Hacker News new | ask | show | jobs
by tn13 1674 days ago
English speaking world has developed intuition about strings due to ASCII which simply fails when it comes to Unicode and that basically explains a lot of these pitfalls.

String length when defined #2 is also fairly complex when it comes to some languages such as Hindi. There are some symbols in Hindi which are not characters and can never exist as their own character but when placed next to a character they create a new character. So when you type them out on a keyboard you have to bit two keys but only one character will appear on screen. Unicode too represents this as two separate characters but for human eye it is one.

त + या = त्या

Following code will print 4

console.log("त्या".length);

4 comments

"symbols in Hindi which are not characters and can never exist as their own character but when placed next to a character they create a new character"

a.k.a. 'ligatures', as in f+f+i -> U+fb03 'ffi'

I would consider ligatures a text rendering concept, which allows for but is distinct from the linguistic concept described by GP.

Edit: to further illustrate my point, in the ligatures I'm familiar with (including the ones in your link), the component characters exist standalone and can be used on their own, unlike GP's example.

In the example "Straße", the ß is, in fact, derived from an ancient ligature for sz. Old German fonts often had s as ſ, and z as ʒ. This ſʒ eventually became ß.

We (completely?) lost ſ and ʒ over the years, but ß was here to stay. Its usage changed heavily over time (replacing ss instead of sz), I think for the last time in the 90s (https://en.wikipedia.org/wiki/German_orthography_reform_of_1...), where we changed when to use ß and when ss.

So while we do replace ß with ss if we uppercase or have no ß available on the keyboard, no one would ever replace ß by sz (or even ſʒ) today, unless for artistic or traditional reasons.

Many people uppercase ß with lowercase ß or, for various reasons, an uppercase B. I have yet to see a real world example of an uppercase ẞ, it does not seem to exist outside of the internet. For example, "Straße" could be seen capitalized in the wild as STRAßE, STRASSE, STRABE, with Unicode it could also be STRAẞE. It would not be capitalized with sz (STRASZE) or even ſʒ (STRAſƷE – there is no uppercase ſ) – at least not in Germany.
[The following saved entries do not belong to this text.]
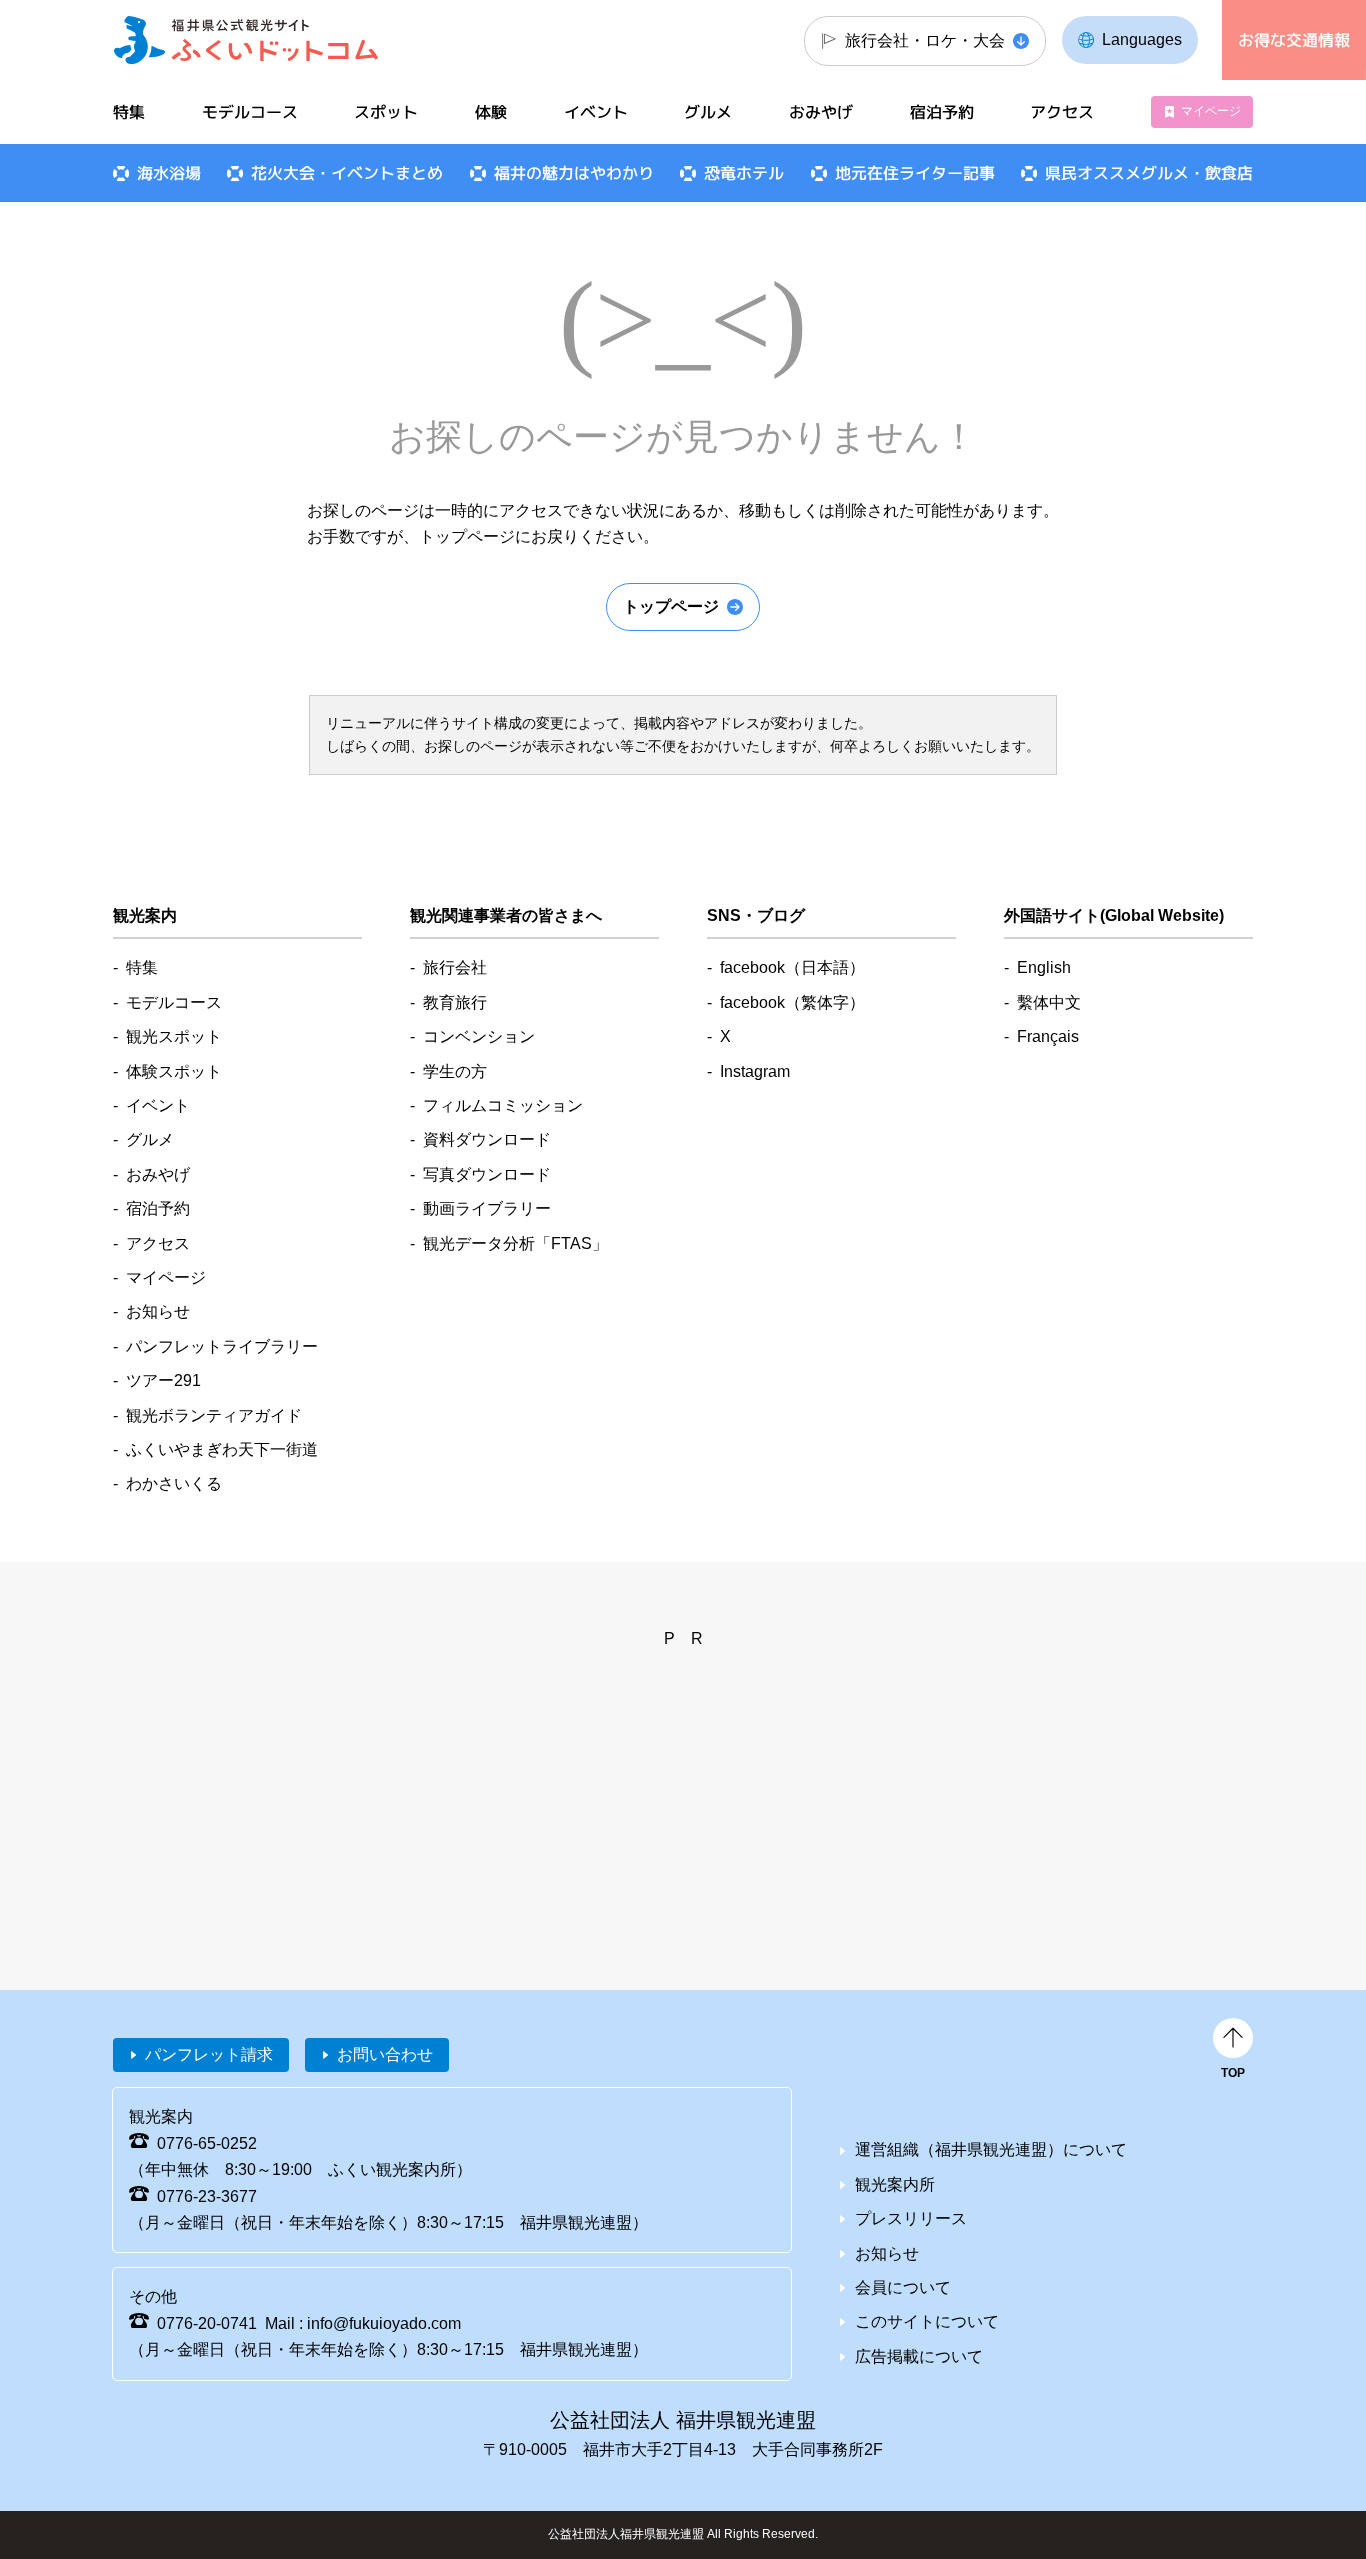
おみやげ (821, 112)
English (1044, 967)
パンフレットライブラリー (222, 1346)
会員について (903, 2287)
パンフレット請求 (209, 2054)
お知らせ (158, 1311)
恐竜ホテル (744, 173)
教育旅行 (455, 1002)
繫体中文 (1049, 1002)
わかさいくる (174, 1483)
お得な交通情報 (1294, 40)
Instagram (755, 1071)
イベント (596, 112)
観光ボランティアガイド (214, 1415)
In Austria, sz seeems to be an option.

So, for most ligatures I would agree with you, but specifically ß is one of those ligatures I would call an outlier, at least in Germany.

P.S.: Maybe the ampersand (&), which is derived from ligatures of the latin "et", has sometimes similar problems, alhough on a different level, since it replaces a whole word. However, I have seen it being used as part of "etc.", as in "&c." (https://en.wiktionary.org/wiki/%26c.), so your point might also hold.
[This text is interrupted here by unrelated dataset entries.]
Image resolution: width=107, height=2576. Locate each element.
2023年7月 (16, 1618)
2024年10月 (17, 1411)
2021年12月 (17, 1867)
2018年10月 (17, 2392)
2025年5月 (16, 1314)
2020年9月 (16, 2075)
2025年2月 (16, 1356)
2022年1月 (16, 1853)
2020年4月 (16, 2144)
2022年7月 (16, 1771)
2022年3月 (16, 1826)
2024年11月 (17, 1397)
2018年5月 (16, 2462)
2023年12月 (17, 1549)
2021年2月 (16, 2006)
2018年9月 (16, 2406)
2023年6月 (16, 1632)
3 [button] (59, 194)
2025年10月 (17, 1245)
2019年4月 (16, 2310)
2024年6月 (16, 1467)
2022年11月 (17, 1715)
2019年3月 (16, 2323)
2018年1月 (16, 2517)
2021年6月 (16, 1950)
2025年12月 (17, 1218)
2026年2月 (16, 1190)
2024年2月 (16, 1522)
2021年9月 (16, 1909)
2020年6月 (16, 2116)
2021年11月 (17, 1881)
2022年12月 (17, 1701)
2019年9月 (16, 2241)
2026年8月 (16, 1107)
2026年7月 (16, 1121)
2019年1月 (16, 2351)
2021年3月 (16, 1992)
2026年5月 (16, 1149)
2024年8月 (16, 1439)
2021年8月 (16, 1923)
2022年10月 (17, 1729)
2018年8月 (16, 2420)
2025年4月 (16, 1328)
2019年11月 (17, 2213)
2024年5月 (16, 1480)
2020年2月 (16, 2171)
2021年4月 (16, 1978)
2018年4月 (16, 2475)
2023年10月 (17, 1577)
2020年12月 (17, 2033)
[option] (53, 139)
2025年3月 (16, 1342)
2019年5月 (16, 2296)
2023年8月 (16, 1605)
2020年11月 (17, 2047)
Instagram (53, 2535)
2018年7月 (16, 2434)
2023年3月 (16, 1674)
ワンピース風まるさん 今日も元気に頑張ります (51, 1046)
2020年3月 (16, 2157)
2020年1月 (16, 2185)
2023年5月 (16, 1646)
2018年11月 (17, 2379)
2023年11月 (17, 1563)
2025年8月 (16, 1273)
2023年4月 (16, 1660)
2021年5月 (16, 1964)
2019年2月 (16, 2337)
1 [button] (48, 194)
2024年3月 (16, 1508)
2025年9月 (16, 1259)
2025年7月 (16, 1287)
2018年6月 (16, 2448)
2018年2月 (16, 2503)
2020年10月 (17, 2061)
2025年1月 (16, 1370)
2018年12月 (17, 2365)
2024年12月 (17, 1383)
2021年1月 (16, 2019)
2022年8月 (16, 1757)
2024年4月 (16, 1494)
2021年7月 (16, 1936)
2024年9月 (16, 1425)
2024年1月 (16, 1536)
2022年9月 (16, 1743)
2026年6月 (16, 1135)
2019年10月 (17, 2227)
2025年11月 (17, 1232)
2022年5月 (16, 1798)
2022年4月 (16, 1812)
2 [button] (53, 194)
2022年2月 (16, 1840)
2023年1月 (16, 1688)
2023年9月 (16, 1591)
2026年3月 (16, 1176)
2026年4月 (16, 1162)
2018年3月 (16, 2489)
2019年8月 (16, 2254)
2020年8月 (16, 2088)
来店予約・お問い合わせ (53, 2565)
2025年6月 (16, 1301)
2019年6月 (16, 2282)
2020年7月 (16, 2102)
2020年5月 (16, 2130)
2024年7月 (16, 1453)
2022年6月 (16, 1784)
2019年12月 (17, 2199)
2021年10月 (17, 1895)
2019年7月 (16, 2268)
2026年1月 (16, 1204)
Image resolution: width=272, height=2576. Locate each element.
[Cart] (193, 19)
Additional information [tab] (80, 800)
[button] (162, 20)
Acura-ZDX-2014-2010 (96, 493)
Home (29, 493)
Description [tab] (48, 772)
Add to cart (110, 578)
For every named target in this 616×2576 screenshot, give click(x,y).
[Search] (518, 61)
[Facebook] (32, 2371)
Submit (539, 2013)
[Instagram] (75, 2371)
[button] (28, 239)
P.P.S.: I wonder why the uppercasing in the original post did not use ẞ, but I guess it is because of the rules in https://www.unicode.org/Public/UCD/latest/ucd/SpecialCasing.... (link taken from the feed). The wikipedia entry says we adopted the capital ẞ in 2017 (but it is part of unicode since 2008). It also states that the replacement SZ should be used if the meaning would otherwise get lost (e.g. "in Maßen" vs. "in Massen" would both be "IN MASSEN" but mean either "in moderate amounts" or "in masses", forcing the first to be capitalized as MASZEN). I doubt any programming language or library handles this. I would not have even handled it myself in a manual setting, as it is such an extreme edge case. And I when I read it, I would stumble over it.
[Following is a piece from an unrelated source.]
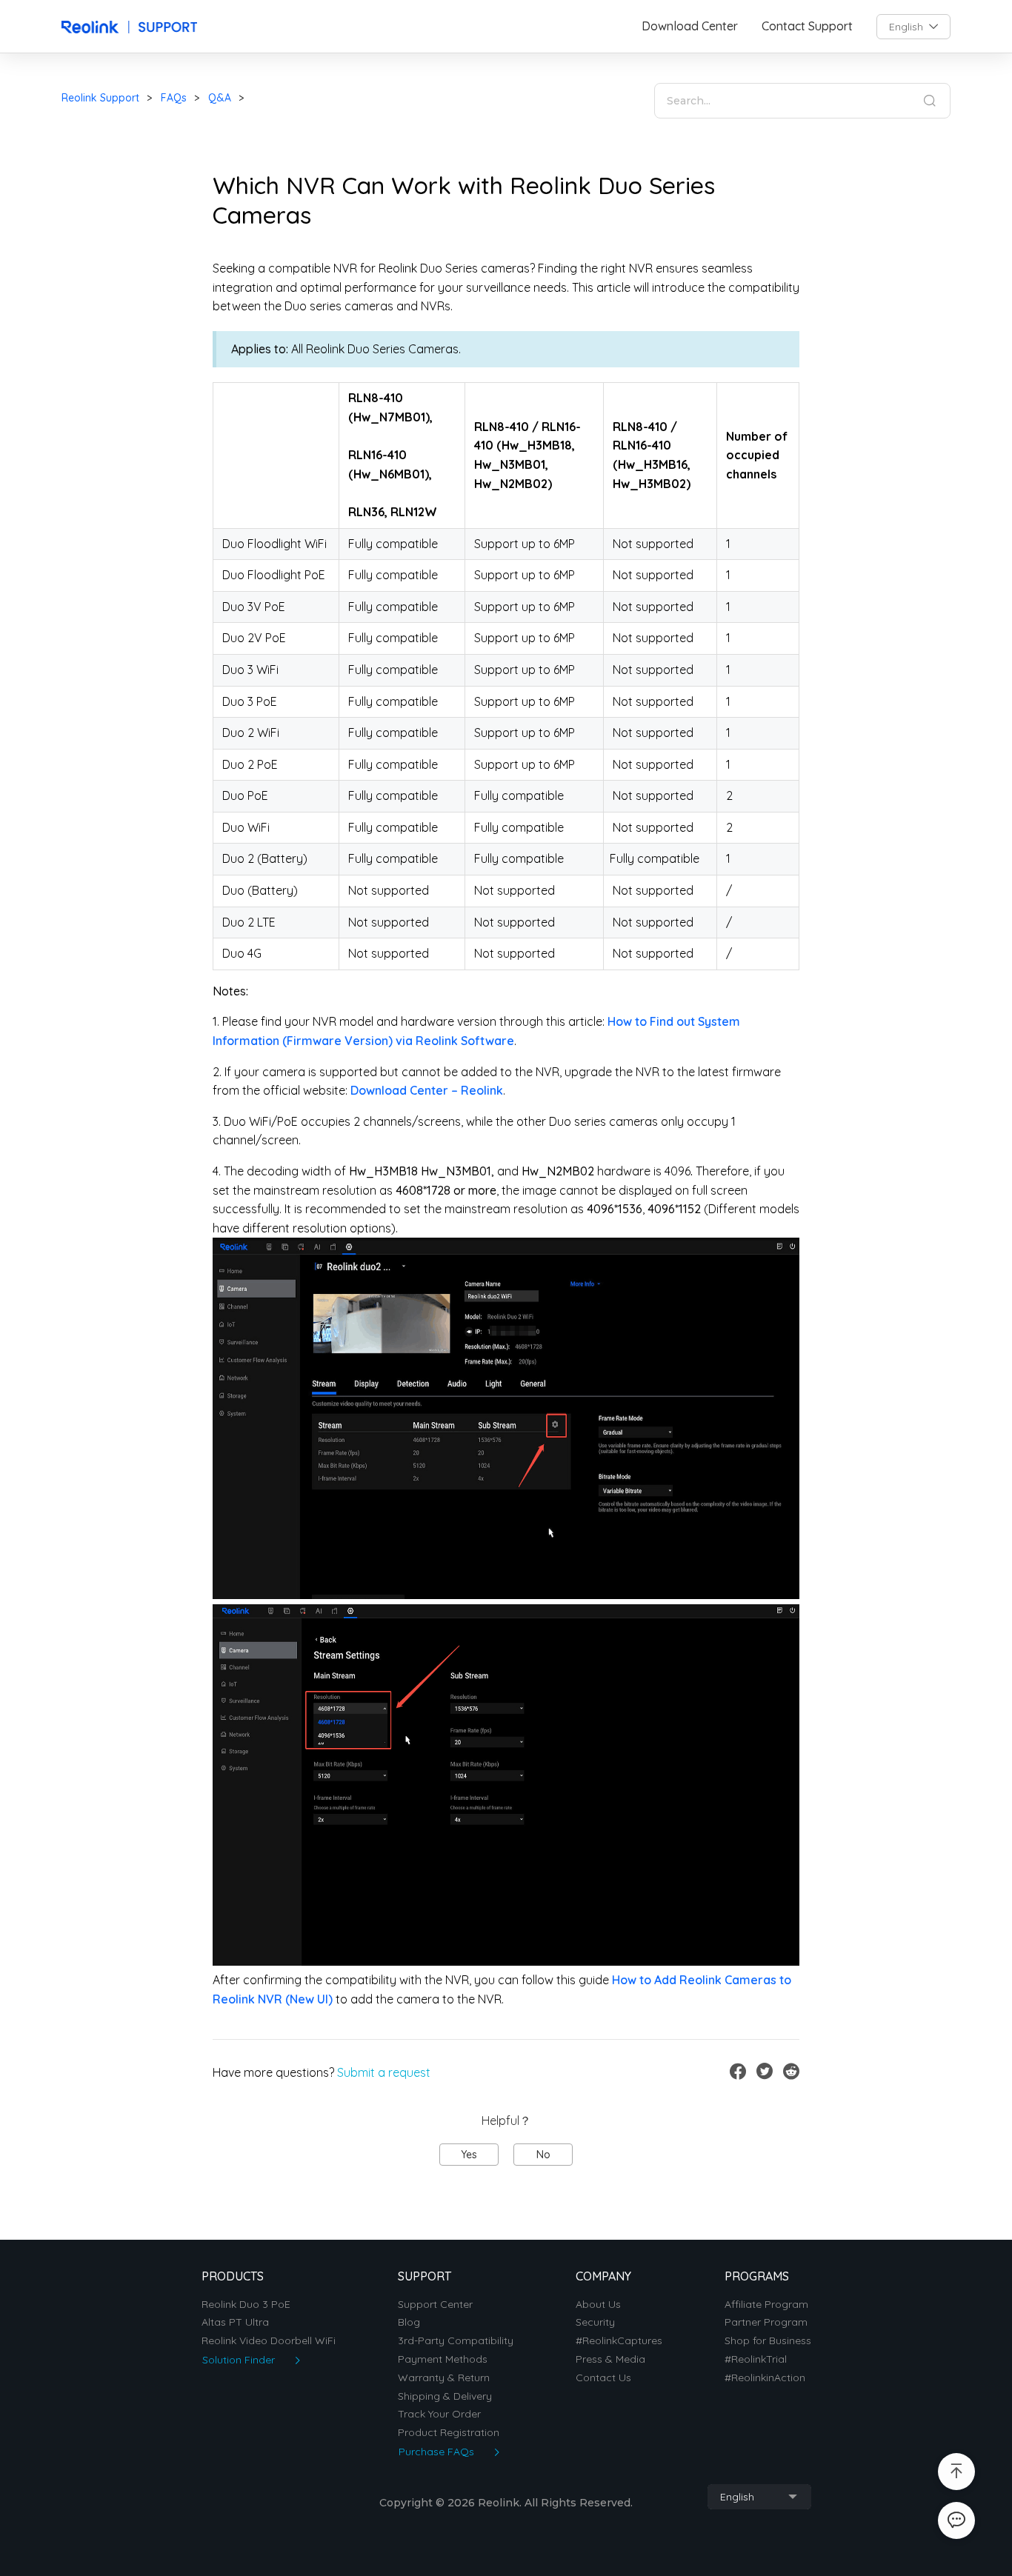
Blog (409, 2322)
Swift handles this really well,

"त्या".count // 1

"त्या".unicodeScalars.count // 4

"त्या".utf8.count // 12

Javascript's minimal library is of course not great, but there are libraries which can help, e.g. grapheme-splitter, although it's not language-aware by design, so in this instance it'll return 2.

graphemeSplitter.countGraphemes("त्या") // 2

We even already had something like this in pure ASCII: "a\bc" has "length" 3 but appears as one glyph when printed (assuming your terminal interprets backspace).
This made me think of Hangul, when not using the precomposed block. What's the string length of 한글?
In the Rakudo compiler for Raku that I just tried its "chars" count using the default EGC counting is 2.